The Underground Railroad tree is famous for its age; it’s a tulip poplar that is over 200 years old. Its been in the woods we now call the Guilford Woods long enough to see the region change. Tulip poplars are a fast-growing tree; their leaves can be used for oil-blotting. It’s a small use, but it’s one that as a camp counselor I loved to share with the kids. (Careful though: you don’t want them rubbing poison ivy on their faces.) The wood of a tulip poplar is inexpensive but sturdy, often used in the sidings of homes.

The Underground Railroad tree, as a simple seed, had no reason to expect anything other than human interaction. There was no reason for this seed to believe it would grow to be the oldest tulip poplar in these woods; that it would be a monument to the horrific, long-lasting, still relevant issue of slavery and racism. It grew without knowing that it would keep growing, that it wouldn’t be stunted by humans in the same way its siblings were. How old was it when it first saw people running through the woods in pursuit of a freedom stolen from them on land stolen from another civilization? What did this seed expect? What did it get? What memories does this tree hold onto, and can we see it in the ridges in the roots, which spread out around the tree?

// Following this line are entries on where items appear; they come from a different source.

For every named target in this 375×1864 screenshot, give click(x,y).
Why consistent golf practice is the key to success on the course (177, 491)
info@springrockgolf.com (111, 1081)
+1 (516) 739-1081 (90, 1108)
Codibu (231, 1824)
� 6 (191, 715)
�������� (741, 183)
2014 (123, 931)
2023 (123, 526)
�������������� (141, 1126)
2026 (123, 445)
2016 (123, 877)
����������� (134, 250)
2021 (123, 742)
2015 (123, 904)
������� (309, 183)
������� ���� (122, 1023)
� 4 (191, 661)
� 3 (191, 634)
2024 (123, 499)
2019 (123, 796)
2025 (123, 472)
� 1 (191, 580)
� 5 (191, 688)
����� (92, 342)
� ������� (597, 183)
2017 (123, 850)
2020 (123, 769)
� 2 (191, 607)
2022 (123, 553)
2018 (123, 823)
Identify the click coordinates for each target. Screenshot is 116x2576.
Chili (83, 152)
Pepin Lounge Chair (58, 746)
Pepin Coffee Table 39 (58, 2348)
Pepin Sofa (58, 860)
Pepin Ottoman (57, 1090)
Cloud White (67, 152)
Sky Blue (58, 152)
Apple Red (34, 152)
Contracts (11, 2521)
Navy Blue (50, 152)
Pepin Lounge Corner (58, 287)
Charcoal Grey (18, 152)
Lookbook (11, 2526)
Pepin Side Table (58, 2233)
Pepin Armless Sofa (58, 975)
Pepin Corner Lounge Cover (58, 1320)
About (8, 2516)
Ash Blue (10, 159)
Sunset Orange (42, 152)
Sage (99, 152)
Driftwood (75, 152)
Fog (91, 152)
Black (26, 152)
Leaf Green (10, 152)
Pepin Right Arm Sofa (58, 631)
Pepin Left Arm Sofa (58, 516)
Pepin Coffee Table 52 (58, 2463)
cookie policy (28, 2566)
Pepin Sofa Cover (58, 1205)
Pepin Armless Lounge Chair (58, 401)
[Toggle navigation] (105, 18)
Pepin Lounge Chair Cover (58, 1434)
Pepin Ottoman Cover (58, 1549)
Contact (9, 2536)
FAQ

Upon my first tour of the Underground Railroad Tree, we were allowed to sit on its roots. There’s a small crevice in the tree that makes it the perfect sitting spot. It’s a tree that is wider than any I’ve seen before; certainly it is wider than any that I have come this close in contact to. Today, they ask that people do not walk on the roots. We want to preserve the tree; we want it to last forever, though we know that is impossible. This tree represents what Guilford College strives to be: wise, knowing, continuing to grow. James Shields, who lead the tour, began singing “This Little Light of Mine.” Students joined in. We sang together. I felt like I belonged there, with the trees, with the students, with the community.